Marketing using someone else's budget

Piggyback marketing

When your marketing budget is limited, there's an easy way to add power to your promotions: piggyback. Piggyback marketing essentially means using someone else's marketing budget to benefit your business. 

Obviously I don't mean actually using their money, but rather harnessing the power of their activity and piggybacking on the awareness they're able to create. It's a bit like riding in the slipstream of a more powerful vehicle. 

Read on for some ideas for current trends you can easily piggyback 

One part of piggyback marketing is to look at trends and what's happening in the wider world. You can create marketing around any emerging trends.

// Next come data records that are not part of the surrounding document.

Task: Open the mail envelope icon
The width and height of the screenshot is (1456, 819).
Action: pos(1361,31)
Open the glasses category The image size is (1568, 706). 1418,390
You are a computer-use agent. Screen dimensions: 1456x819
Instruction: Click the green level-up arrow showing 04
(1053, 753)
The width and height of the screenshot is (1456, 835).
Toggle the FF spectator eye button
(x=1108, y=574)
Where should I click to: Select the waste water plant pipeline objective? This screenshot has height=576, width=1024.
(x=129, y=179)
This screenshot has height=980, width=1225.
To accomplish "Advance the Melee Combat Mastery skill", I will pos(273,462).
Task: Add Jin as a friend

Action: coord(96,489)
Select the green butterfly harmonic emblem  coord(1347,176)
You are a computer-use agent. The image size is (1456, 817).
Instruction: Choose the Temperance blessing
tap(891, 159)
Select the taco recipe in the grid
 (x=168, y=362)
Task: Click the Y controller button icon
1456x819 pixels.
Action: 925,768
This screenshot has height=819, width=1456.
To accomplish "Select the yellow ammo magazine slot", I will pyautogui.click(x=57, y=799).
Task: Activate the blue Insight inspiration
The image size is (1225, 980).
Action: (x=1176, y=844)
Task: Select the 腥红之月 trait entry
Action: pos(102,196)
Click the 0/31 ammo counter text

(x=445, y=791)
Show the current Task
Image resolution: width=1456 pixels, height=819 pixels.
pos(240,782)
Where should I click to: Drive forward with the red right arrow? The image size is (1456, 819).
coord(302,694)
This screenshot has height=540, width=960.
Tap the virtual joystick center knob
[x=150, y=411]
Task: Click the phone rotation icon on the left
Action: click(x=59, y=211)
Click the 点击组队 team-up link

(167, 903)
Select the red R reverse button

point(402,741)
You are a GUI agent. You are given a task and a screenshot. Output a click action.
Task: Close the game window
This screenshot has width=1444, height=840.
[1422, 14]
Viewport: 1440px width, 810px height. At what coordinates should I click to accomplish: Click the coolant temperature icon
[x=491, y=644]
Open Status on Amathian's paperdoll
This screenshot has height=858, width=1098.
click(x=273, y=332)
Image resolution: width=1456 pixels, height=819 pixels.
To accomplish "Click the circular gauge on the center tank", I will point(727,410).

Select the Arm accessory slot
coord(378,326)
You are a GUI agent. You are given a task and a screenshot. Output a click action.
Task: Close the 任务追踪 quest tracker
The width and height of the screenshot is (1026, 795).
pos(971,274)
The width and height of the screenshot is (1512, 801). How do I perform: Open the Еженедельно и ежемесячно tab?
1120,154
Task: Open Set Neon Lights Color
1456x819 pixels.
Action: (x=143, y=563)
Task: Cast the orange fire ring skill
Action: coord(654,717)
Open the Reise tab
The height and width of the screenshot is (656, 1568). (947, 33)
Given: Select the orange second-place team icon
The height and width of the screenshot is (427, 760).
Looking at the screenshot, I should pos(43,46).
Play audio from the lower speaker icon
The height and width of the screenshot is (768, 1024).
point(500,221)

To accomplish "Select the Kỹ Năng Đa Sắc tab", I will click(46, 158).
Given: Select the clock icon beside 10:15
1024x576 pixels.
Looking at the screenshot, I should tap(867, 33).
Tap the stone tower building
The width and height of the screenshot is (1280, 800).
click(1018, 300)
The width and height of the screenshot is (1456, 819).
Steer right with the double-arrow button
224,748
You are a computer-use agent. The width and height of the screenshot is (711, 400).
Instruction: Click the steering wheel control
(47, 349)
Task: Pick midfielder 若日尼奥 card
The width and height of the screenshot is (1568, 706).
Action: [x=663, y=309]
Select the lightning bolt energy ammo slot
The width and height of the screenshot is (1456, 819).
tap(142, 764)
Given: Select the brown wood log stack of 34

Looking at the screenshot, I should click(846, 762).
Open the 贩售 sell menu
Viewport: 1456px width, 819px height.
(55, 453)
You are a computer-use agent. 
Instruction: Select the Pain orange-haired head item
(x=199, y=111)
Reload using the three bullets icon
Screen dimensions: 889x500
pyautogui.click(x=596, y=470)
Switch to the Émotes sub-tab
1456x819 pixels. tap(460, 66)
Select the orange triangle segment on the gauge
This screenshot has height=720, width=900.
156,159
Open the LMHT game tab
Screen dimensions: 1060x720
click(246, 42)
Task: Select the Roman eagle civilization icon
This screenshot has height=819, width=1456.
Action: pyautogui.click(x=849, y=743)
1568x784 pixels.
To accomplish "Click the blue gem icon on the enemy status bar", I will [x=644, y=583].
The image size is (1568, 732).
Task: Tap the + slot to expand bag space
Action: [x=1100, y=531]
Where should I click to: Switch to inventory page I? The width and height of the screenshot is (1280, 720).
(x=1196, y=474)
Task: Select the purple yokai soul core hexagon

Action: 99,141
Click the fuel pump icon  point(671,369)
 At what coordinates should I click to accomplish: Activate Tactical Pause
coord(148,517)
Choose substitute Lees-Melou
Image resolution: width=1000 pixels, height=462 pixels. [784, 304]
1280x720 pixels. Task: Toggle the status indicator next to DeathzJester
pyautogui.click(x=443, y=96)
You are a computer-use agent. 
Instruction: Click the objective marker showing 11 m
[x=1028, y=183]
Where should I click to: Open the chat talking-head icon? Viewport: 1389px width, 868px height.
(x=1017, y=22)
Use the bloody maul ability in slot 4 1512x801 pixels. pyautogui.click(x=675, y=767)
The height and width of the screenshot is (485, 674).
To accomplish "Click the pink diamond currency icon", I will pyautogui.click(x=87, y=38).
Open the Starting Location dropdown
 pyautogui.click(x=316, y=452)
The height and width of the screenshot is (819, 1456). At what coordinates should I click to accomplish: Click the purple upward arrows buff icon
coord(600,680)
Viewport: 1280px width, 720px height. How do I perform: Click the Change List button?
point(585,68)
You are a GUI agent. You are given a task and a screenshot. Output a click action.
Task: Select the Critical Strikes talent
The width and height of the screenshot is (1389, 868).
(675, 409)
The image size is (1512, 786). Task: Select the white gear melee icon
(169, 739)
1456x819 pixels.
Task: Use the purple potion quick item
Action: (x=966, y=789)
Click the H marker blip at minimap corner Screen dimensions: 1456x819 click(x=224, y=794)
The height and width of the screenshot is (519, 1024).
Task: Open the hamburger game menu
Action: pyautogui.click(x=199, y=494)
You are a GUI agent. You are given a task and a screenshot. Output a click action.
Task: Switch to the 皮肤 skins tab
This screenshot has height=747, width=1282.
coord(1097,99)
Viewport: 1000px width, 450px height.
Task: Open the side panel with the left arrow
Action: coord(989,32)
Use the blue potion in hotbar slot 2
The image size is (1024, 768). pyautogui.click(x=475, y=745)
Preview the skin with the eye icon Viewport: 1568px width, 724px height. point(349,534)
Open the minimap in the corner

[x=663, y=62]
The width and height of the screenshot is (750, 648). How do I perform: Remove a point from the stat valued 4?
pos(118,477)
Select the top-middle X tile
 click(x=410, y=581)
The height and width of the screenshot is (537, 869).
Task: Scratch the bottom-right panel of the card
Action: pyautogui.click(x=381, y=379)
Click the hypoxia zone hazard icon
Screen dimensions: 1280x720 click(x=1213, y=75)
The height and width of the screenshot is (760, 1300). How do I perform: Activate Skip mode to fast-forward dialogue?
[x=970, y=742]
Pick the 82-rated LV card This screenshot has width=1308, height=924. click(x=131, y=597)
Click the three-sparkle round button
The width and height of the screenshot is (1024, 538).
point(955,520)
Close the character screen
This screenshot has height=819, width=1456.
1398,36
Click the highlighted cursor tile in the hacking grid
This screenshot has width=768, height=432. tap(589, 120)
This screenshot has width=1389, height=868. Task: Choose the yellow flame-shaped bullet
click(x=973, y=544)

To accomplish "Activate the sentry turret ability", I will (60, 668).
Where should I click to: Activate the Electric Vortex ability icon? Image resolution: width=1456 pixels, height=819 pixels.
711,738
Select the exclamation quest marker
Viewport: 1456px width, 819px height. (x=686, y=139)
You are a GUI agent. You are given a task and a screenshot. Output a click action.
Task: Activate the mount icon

Another option is to 'newsjack'. I think this latest term sounds a bit ominous so I still talk about piggyback marketing. 

Every day there are news stories that everyone notices, TV programmes that people talk about, attention-grabbing book launches.

Newsjacking means taking a story or something that's getting a lot of interest, finding a connection to your business, and using it in your own marketing. Because people are already noticing that topic, they're more likely to connect with your story. So you're essentially able to benefit from their bigger promotional power and marketing budgets.

Finding a relevant news story isn't always easy so I like to use the same tactic but a different approach for tourism marketing: TV programmes, books and magazine articles. You could also take advantage of other current trends such as an increased interest in the environment, birdwatching and wholesome activities. 

Whether you want to use news stories, popular TV programmes (for example, a programme that highlights walks in your area) or other angles, the starting point is to find good angles and spot trends.

Some ideas for trends and interest points you might be able to use in your own marketing

Social media is usually a good source of inspiration. I just spent under two minutes scrolling through twitter and came up with these themes: 

  • Plants (thanks to environmental interest and David Attenborough's Green Planet - do you have a lot of plants in your business? Someone nearby with a nursery or who does talks? Visitor attractions with plants? 
  • The Repair Shop seems to have enduring appeal, sparking interest in make-do-and-mind, antiques, stories behind objects
  • Working form home - this doesn't have to necessarily mean working from our own home. If you have accommodation with a desk and decent wifi, you could provide off-season working from home breaks
  • Nature and the environment - new and different angles to this theme are much sought after by journalists
  • Rhubarb - now is the season for Yorkshire Rhubarb, which might prompt ideas connected to other seasonal food and specialities
  • Queen's Platinum Jubilee celebration plans are now starting to gather pace - is there a connection you can use? 
  • Dog-friendly - during the lockdowns dog ownership spiralled, leading to strong demand for dog-friendly facilities. The opposite is also true: there's a demand for pet-free locations for those who don't like animals or are allergic
  • When programmes like Bake Off or Sewing Bee are on TV, there's always more interest in these crafts. For example, you could create a Pudding Trail around your business when Bake Off is on

Ways to use trends and piggyback marketing

You can track key words and hashtags on social media, and set up Google Alerts. There are three key things to remember when you choose something to piggyback on:

1. it must be relevant to your business - you need to find a relevant connection that isn't too contrived. If it is contrived, humour is useful.

2. once you've found a topic or angle, you need to act quickly - it won't be relevant for ever

3. it must be appropriate - some things might be newsworthy but it's distasteful to use them

It's important  to find something that will add value to your business, raising awareness of something that you already do. So for example, if you have accommodation in the countryside or organise walking tours, then piggybacking on a TV programme featuring walks make sense as it can help position your business as a good base for walkers.

The topic could be relevant to you because:

  • of your location
  • the story of your business or what you do
  • something you offer related directly to the story or topic you've chosen
  • some one in your business knows about that topic and can talk about it with genuine authority
  • Once you've chosen your topic, think what you'd like to achieve. Do you have a particular call to action in mind? What are you going to get people to do? To look at a particular page on your website (that's directly relevant to this topic and mentions the TV programme for example)? Or to share with a friend? 

Adapt your message, find a good relevant photo, use the right hashtags, fpost it on social media or include in a press release (you'll need to be quick to maintain relevance). If you use several social media channels, it's worth starting with the one that you're strongest on so you can get a better response. If nothing happens and no-one shares or reacts, it could be just down to timing or the image so it's often worth repeating at a different time. If you get a response, repeat on different social media channels and use adapted wording repeat at regular intervals. 

Look out for other stories and posts about the topic you're posting on, and start to comment on them, or share them to get more attention, adding your own comments. 

Don't forget to make it fast! Keep going for as long as people share and show interest but don't overdo it.